How Remote Repository Metadata works

Patrick Russell
2019-09-28 00:19

Offline backups of remote caches

Artifactory has a great set of Remote Repository types for pretty much any package manager. The system underlying this proxying mechanism is actually quite complex.

The main problem is how to handle upstream metadata. Normally, Artifactory's Remote Repository system relies on the client to make the correct request. This is how the Generic Remote Repository functions, the downstream client must make a correct GET request to download the remote package.

For other package types, the clients are more sophisticated and require special care. Each package manager type uses a metadata system to see which packages and dependencies to download.

Some examples include Maven's "maven-metadata.xml" file, PyPi's "simple" HTML page, and Yum's "repodata/*" files. Since the syntax for all of these many package managers are unique, Artifactory has to simplify the system.

Enter the Metadata Cache Retrieval Period.

Metadata Cache Retrieval Period

This setting can be found in the Artifactory Admin -> Repositories -> Remote -> <Remote-repo> -> Advanced menu. 

Its definition reads:

"This value refers to the number of seconds to cache metadata files before checking for newer versions on remote server. A value of 0 indicates no caching."

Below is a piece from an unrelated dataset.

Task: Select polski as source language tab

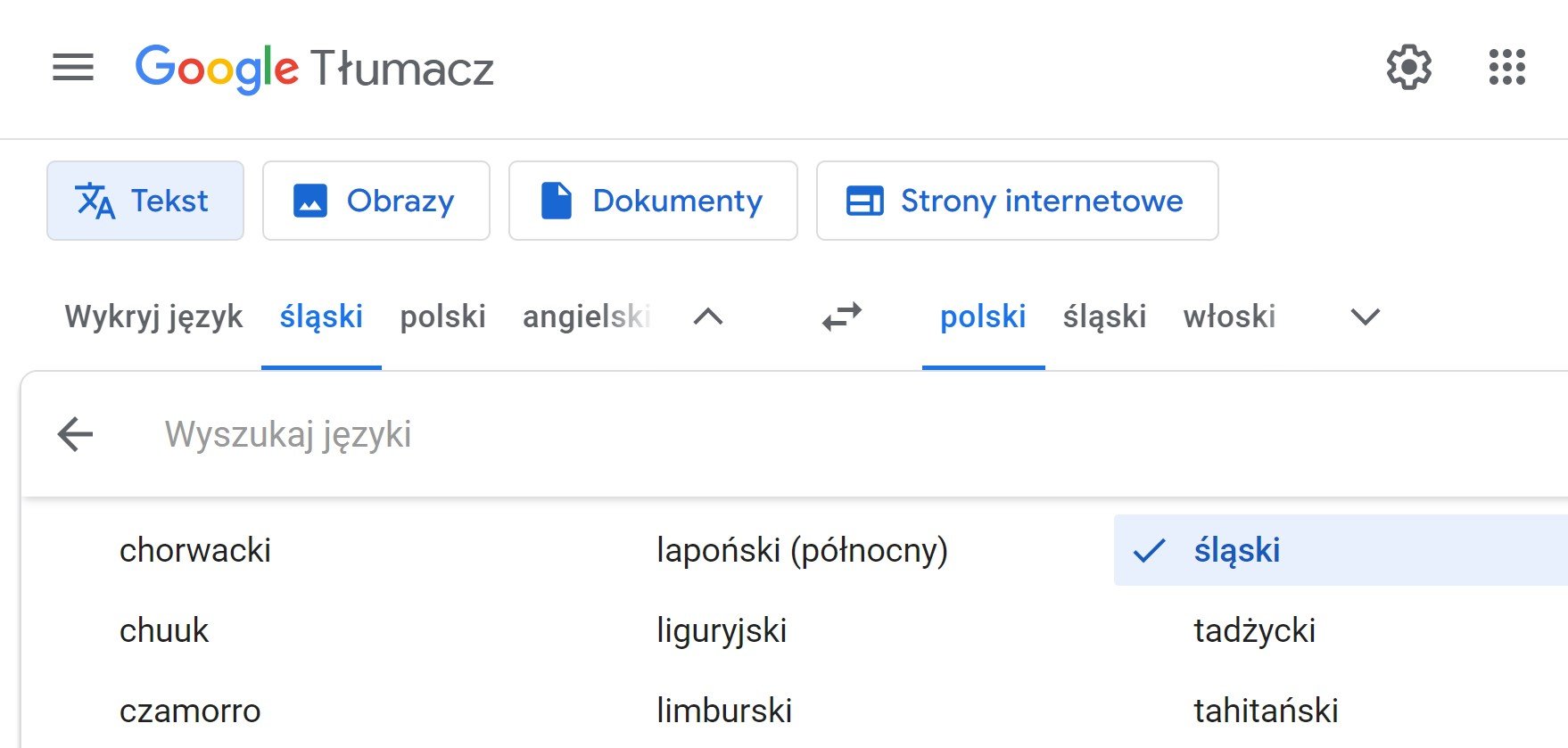Action: tap(442, 316)
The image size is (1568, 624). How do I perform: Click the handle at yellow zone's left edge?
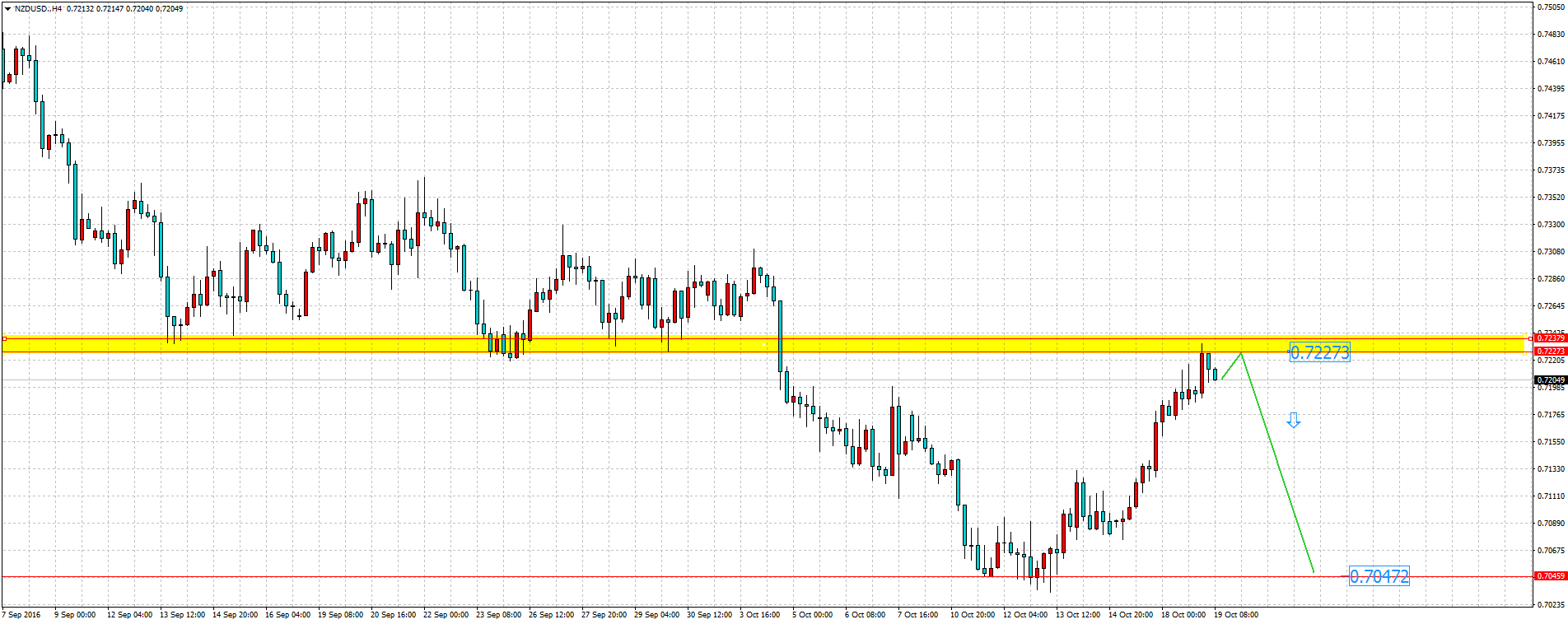4,338
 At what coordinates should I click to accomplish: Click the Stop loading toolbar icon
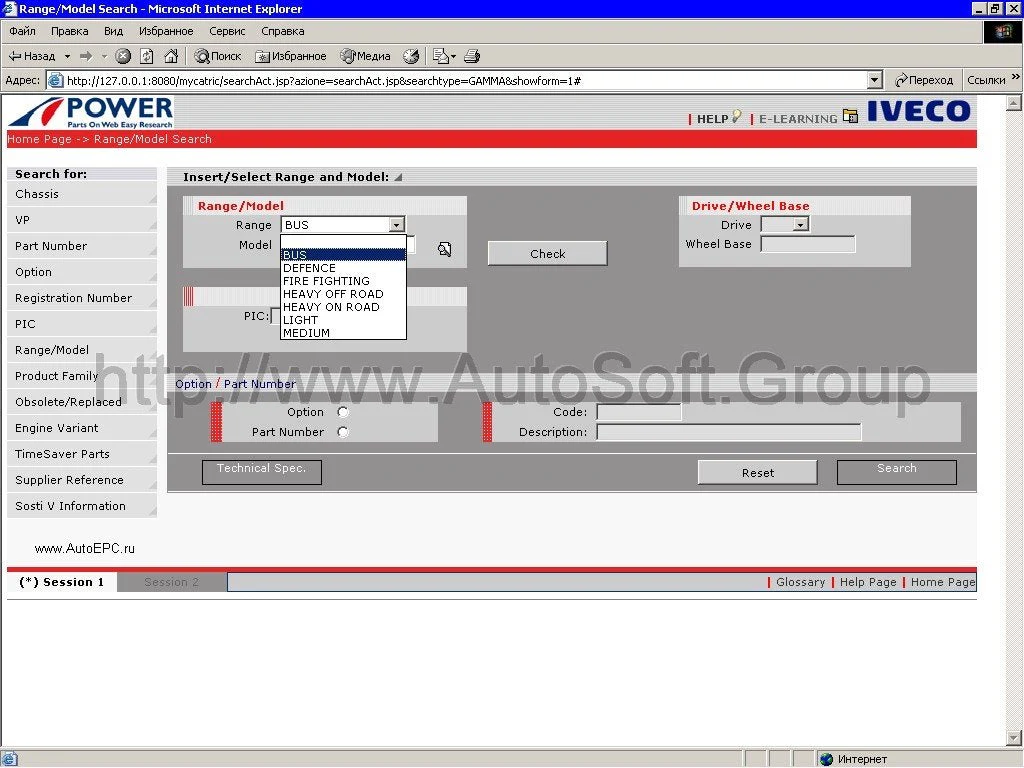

This is a setting that affects each repository type differently. For example, in Maven repositories it causes Artifactory to check for new "maven-metadata.xml" files every 600 seconds. In Pypi, the "simple.html" file is updated using the same timestamp.

This way, Artifactory does not need to read the metadata file. It just passes the "fresh" metadata to the client, which does the processing to make its requests. This looks like the following sequence, using "Pypi" as an example:

1. A user runs a "pip install" against Artifactory

    a. The pip client requests the "artifactory.com/artifactory/api/pypi/pypi-remote/simple" HTML page

    b. Artifactory's Metadata Cache Retrieval Period has expired, so it serves an updated HTML page. There's a slight delay as it has to re-download the file. If the MCRP has not expired, the cached file is sent instead.

2. Based on this metadata, the pip client requests the package binaries

    a. Artifactory caches the file and returns it to the client

However, this can present a problem. For example, consider the possibility of a developer uploading a package to a remote site. They try to download it through Artifactory right after the upload. In that situation, it wouldn't show up in Artifactory's copy of the metadata and they'd see a 404 Not Found error.

The solution is built into the Artifactory UI. The "Zap cache" function clears the Metadata Cache Retrieval Period and the updated metadata is always sent:

This setting can be tuned to improve download performance. 

Users concerned about accurate, up-to-date metadata should lower the setting, possibly to "0" to disable it. This slows down most pulls (Artifactory has to serve fresh metadata every time), but ensures the most accurate data is always used.

Users concerned about performance should increase this setting. Doing so means Artifactory uses its cache more often than not, at the cost of accuracy. 

Deleted packages and Artifactory's Cache

The above section covers remote uploads, but what if a remote repository deletes a package? Say the binary was cached in Artifactory beforehand, shouldn't it still be available for download?

The answer is actually "No". Because Artifactory is trying to mirror the remote site, its metadata is served directly from the upstream source. Since that metadata says the package was deleted, the client returns a 404 Not Found error.

However, the package was not truly lost! 

To "Undelete" the package, it can be copied to a local Artifactory repository. There, Artifactory's metadata calculation jobs can make a correct listing for the package manager.

Since it is tedious to have to go to the UI and manually copy packages to start using them again, there is a better solution.

Using an Artifactory User Plugin and a Virtual Repository, you can ensure that even deleted files are preserved.

First, download and install the remoteBackup User Plugin from the official JFrog GitHub. It needs to have a "json" configuration file present to function as intended. 

Second, create a local Artifactory repository of the same package type as the remote, and configure the plugin to copy the remote cache to the local.

Finally, create a virtual repository and have remote clients use its URL instead.

With this system, any file that is deleted on the remote site is copied to the local repository. Its metadata will be seamlessly merged with the remote's metadata.

There are some drawbacks to this approach. Usually packages are deleted for a good reason, and there may be some risk in continuing to use a deprecated package. Package overwrites will also never appear, as the old local files will be served first. 

Artifactory's remote repository system is surprisingly complex, and these solutions should help in optimizing performance and stability of that system.